Republicans claim the AFL-CIO spending in several of the districts has dwarfed traditional ad spending from
the congressional candidates, with spending in one district in Arizona and in Seattle districts topping $1 million.
OTHERS JOIN IN
In several districts, the AFL-CIO campaign has been bolstered by additional advertising from Citizens Action, a consumer group; from the Sierra Club; and from the Democratic Congressional Campaign Committee.
Citizens Action, which opposed some Democrats two years ago because of healthcare proposals, is spending $1.5 million this year against some Republicans the group claims have supported Medi-care cuts and attempts to cutback environment protection.
Much of the group's advertising has been radio, though a TV spot has been produced, via MCSSR, Tacoma Park, Md.
SIERRA CLUB SPENDS $80,000
The Sierra Club has worked with a second environmental group to run advertising in several districts, most strongly in Michigan and California.
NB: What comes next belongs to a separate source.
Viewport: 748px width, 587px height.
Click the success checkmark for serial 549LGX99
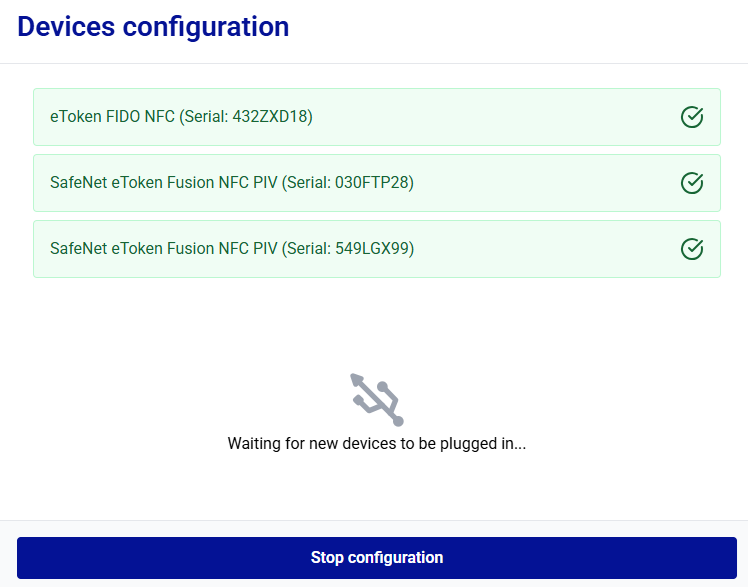click(692, 249)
The groups have spent $80,000 so far on the effort, with MCSSR also handling that campaign.
It is the AFL-CIO campaign, however, that the business groups and Republicans have reacted to by launching their own campaigns.
The AFL-CIO's ads have deeply angered Republicans, who claim the union organization has actually spent $40 million on media.
Last week, the Republican National Congressional Committee and the Republican National Committee accused the AFL-CIO of flouting the intent of campaign financing limits by claiming the ads were "educational" rather than political advertising.
Republicans went to U.S. District Court in Washington to force the Federal Election Commission to act against the union ad spending, in the meantime launching a major ad blitz to counter the unions' campaign.
"The big labor bosses in Washington are spending big money spreading big lies to buy their control of Congress," says one TV spot airing in a major buy from Sipple Communications, Washington.
WORRIED ABOUT CONGRESS
Republicans claim the heavier advertising isn't so much due to Mr. Dole's poor showing in the polls but rather concern about who will win Congress.
The union advertising "is not generic advertising," said Haley Barbour, Republican National Committee chairman. "They attack the Republican candidate by name. If we were 40 points ahead, we would still be doing this."